◆ Task statement ◆
Rewrite the records below, replacing "computer-use agent" with "desktop assistant" wherever it occurs and keeping everything else the same.

>> Start Records shown

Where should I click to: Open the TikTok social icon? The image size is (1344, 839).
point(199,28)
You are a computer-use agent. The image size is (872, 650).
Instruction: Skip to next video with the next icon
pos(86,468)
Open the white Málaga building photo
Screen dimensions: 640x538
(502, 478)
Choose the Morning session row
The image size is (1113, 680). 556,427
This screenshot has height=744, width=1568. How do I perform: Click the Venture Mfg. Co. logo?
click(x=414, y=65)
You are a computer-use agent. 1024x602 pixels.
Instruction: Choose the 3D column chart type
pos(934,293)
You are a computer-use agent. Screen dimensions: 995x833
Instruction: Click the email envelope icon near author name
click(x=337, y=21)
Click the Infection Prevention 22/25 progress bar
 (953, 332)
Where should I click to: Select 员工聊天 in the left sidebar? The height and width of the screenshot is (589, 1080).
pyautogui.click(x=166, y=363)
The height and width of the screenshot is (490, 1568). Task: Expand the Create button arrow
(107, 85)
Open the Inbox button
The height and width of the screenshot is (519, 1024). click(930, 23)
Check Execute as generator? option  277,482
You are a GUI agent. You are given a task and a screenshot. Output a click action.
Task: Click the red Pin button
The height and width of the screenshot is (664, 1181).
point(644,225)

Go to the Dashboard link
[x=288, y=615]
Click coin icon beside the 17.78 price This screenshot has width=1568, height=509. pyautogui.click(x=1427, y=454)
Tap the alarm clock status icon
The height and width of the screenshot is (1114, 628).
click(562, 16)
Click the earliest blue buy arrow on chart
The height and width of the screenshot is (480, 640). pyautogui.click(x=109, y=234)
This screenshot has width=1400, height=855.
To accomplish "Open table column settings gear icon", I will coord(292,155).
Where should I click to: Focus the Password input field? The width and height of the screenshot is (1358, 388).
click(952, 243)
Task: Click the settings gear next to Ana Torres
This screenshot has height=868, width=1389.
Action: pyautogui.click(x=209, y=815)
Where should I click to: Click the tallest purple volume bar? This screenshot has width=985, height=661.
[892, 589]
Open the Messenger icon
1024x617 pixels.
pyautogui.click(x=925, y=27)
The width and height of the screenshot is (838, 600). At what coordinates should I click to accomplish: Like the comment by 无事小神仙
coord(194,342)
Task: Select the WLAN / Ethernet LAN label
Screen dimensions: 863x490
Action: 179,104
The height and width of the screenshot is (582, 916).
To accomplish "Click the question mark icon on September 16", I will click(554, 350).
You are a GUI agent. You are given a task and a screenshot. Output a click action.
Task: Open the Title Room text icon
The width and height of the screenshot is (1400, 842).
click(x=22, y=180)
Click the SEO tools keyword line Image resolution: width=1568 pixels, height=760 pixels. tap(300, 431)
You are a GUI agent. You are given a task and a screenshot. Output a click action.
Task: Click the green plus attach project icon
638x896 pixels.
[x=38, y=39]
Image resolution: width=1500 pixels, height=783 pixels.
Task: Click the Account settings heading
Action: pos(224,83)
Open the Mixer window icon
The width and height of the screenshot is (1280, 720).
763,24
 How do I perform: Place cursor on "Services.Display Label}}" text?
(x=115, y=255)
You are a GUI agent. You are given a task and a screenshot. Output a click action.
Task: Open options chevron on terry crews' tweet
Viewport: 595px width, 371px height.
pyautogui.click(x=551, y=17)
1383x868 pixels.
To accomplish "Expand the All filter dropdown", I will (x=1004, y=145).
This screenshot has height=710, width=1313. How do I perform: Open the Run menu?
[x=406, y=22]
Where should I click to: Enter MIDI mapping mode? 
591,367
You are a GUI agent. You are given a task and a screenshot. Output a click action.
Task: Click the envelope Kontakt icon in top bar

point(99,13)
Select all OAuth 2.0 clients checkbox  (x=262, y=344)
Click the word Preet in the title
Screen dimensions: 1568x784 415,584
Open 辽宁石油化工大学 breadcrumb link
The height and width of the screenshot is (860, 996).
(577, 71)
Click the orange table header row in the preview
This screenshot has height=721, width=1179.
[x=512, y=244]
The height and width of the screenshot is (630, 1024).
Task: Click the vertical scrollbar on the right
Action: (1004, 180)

>> End Records shown

◆ Solution ◆
Where should I click to: Open the TikTok social icon? The image size is (1344, 839).
point(199,28)
You are a desktop assistant. The image size is (872, 650).
Instruction: Skip to next video with the next icon
pos(86,468)
Open the white Málaga building photo
Screen dimensions: 640x538
(502, 478)
Choose the Morning session row
The image size is (1113, 680). 556,427
This screenshot has height=744, width=1568. How do I perform: Click the Venture Mfg. Co. logo?
click(x=414, y=65)
You are a desktop assistant. 1024x602 pixels.
Instruction: Choose the 3D column chart type
pos(934,293)
You are a desktop assistant. Screen dimensions: 995x833
Instruction: Click the email envelope icon near author name
click(x=337, y=21)
Click the Infection Prevention 22/25 progress bar
 (953, 332)
Where should I click to: Select 员工聊天 in the left sidebar? The height and width of the screenshot is (589, 1080).
pyautogui.click(x=166, y=363)
The height and width of the screenshot is (490, 1568). Task: Expand the Create button arrow
(107, 85)
Open the Inbox button
The height and width of the screenshot is (519, 1024). click(930, 23)
Check Execute as generator? option  277,482
You are a GUI agent. You are given a task and a screenshot. Output a click action.
Task: Click the red Pin button
The height and width of the screenshot is (664, 1181).
point(644,225)

Go to the Dashboard link
[x=288, y=615]
Click coin icon beside the 17.78 price This screenshot has width=1568, height=509. pyautogui.click(x=1427, y=454)
Tap the alarm clock status icon
The height and width of the screenshot is (1114, 628).
click(562, 16)
Click the earliest blue buy arrow on chart
The height and width of the screenshot is (480, 640). pyautogui.click(x=109, y=234)
This screenshot has width=1400, height=855.
To accomplish "Open table column settings gear icon", I will coord(292,155).
Where should I click to: Focus the Password input field? The width and height of the screenshot is (1358, 388).
click(952, 243)
Task: Click the settings gear next to Ana Torres
This screenshot has height=868, width=1389.
Action: pyautogui.click(x=209, y=815)
Where should I click to: Click the tallest purple volume bar? This screenshot has width=985, height=661.
[892, 589]
Open the Messenger icon
1024x617 pixels.
pyautogui.click(x=925, y=27)
The width and height of the screenshot is (838, 600). At what coordinates should I click to accomplish: Like the comment by 无事小神仙
coord(194,342)
Task: Select the WLAN / Ethernet LAN label
Screen dimensions: 863x490
Action: 179,104
The height and width of the screenshot is (582, 916).
To accomplish "Click the question mark icon on September 16", I will click(554, 350).
You are a GUI agent. You are given a task and a screenshot. Output a click action.
Task: Open the Title Room text icon
The width and height of the screenshot is (1400, 842).
click(x=22, y=180)
Click the SEO tools keyword line Image resolution: width=1568 pixels, height=760 pixels. tap(300, 431)
You are a GUI agent. You are given a task and a screenshot. Output a click action.
Task: Click the green plus attach project icon
638x896 pixels.
[x=38, y=39]
Image resolution: width=1500 pixels, height=783 pixels.
Task: Click the Account settings heading
Action: pos(224,83)
Open the Mixer window icon
The width and height of the screenshot is (1280, 720).
763,24
 How do I perform: Place cursor on "Services.Display Label}}" text?
(x=115, y=255)
You are a GUI agent. You are given a task and a screenshot. Output a click action.
Task: Open options chevron on terry crews' tweet
Viewport: 595px width, 371px height.
pyautogui.click(x=551, y=17)
1383x868 pixels.
To accomplish "Expand the All filter dropdown", I will (x=1004, y=145).
This screenshot has height=710, width=1313. How do I perform: Open the Run menu?
[x=406, y=22]
Where should I click to: Enter MIDI mapping mode? 
591,367
You are a GUI agent. You are given a task and a screenshot. Output a click action.
Task: Click the envelope Kontakt icon in top bar

point(99,13)
Select all OAuth 2.0 clients checkbox  (x=262, y=344)
Click the word Preet in the title
Screen dimensions: 1568x784 415,584
Open 辽宁石油化工大学 breadcrumb link
The height and width of the screenshot is (860, 996).
(577, 71)
Click the orange table header row in the preview
This screenshot has height=721, width=1179.
[x=512, y=244]
The height and width of the screenshot is (630, 1024).
Task: Click the vertical scrollbar on the right
Action: (1004, 180)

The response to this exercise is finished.